───── Records supplied

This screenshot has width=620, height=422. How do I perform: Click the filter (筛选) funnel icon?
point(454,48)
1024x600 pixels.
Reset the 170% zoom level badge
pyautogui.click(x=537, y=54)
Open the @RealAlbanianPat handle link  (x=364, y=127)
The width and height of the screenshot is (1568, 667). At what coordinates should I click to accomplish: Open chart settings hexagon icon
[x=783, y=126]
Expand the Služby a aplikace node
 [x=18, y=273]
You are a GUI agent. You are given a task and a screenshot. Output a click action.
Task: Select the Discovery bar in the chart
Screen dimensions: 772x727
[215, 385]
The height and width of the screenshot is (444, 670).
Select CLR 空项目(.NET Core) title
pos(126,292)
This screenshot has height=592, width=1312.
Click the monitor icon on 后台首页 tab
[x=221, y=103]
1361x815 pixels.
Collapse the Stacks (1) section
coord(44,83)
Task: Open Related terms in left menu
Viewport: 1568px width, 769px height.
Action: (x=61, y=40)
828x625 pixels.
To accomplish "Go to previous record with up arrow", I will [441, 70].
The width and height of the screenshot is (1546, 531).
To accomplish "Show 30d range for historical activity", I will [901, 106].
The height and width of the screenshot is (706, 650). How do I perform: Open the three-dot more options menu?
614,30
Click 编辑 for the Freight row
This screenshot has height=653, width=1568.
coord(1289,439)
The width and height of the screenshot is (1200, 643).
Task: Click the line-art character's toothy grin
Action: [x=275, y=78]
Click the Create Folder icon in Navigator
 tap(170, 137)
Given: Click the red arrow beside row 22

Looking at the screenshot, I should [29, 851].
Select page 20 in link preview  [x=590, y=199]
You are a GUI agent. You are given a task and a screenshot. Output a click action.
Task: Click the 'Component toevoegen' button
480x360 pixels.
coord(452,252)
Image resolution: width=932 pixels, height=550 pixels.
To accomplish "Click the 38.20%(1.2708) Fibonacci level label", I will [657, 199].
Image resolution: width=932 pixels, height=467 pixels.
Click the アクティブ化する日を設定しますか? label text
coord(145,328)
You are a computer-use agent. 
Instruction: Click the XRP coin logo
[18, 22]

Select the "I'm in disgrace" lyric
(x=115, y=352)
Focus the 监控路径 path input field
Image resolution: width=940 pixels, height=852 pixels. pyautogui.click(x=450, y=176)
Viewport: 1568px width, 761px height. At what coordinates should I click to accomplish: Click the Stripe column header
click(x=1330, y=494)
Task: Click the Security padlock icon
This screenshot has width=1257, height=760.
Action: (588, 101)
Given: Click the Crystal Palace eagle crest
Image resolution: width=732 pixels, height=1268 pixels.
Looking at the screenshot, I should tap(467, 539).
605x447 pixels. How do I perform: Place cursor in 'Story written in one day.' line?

──────────

■ **Exercise aim**:
The records above must be retyped in full, exactly as written.

■ **Result of the exercise**:
This screenshot has width=620, height=422. How do I perform: Click the filter (筛选) funnel icon?
point(454,48)
1024x600 pixels.
Reset the 170% zoom level badge
pyautogui.click(x=537, y=54)
Open the @RealAlbanianPat handle link  (x=364, y=127)
The width and height of the screenshot is (1568, 667). At what coordinates should I click to accomplish: Open chart settings hexagon icon
[x=783, y=126]
Expand the Služby a aplikace node
 [x=18, y=273]
You are a GUI agent. You are given a task and a screenshot. Output a click action.
Task: Select the Discovery bar in the chart
Screen dimensions: 772x727
[215, 385]
The height and width of the screenshot is (444, 670).
Select CLR 空项目(.NET Core) title
pos(126,292)
This screenshot has height=592, width=1312.
Click the monitor icon on 后台首页 tab
[x=221, y=103]
1361x815 pixels.
Collapse the Stacks (1) section
coord(44,83)
Task: Open Related terms in left menu
Viewport: 1568px width, 769px height.
Action: (x=61, y=40)
828x625 pixels.
To accomplish "Go to previous record with up arrow", I will [441, 70].
The width and height of the screenshot is (1546, 531).
To accomplish "Show 30d range for historical activity", I will [901, 106].
The height and width of the screenshot is (706, 650). How do I perform: Open the three-dot more options menu?
614,30
Click 编辑 for the Freight row
This screenshot has height=653, width=1568.
coord(1289,439)
The width and height of the screenshot is (1200, 643).
Task: Click the line-art character's toothy grin
Action: [x=275, y=78]
Click the Create Folder icon in Navigator
 tap(170, 137)
Given: Click the red arrow beside row 22

Looking at the screenshot, I should [29, 851].
Select page 20 in link preview  [x=590, y=199]
You are a GUI agent. You are given a task and a screenshot. Output a click action.
Task: Click the 'Component toevoegen' button
480x360 pixels.
coord(452,252)
Image resolution: width=932 pixels, height=550 pixels.
To accomplish "Click the 38.20%(1.2708) Fibonacci level label", I will [657, 199].
Image resolution: width=932 pixels, height=467 pixels.
Click the アクティブ化する日を設定しますか? label text
coord(145,328)
You are a computer-use agent. 
Instruction: Click the XRP coin logo
[18, 22]

Select the "I'm in disgrace" lyric
(x=115, y=352)
Focus the 监控路径 path input field
Image resolution: width=940 pixels, height=852 pixels. pyautogui.click(x=450, y=176)
Viewport: 1568px width, 761px height. At what coordinates should I click to accomplish: Click the Stripe column header
click(x=1330, y=494)
Task: Click the Security padlock icon
This screenshot has width=1257, height=760.
Action: (588, 101)
Given: Click the Crystal Palace eagle crest
Image resolution: width=732 pixels, height=1268 pixels.
Looking at the screenshot, I should tap(467, 539).
605x447 pixels. How do I perform: Place cursor in 'Story written in one day.' line?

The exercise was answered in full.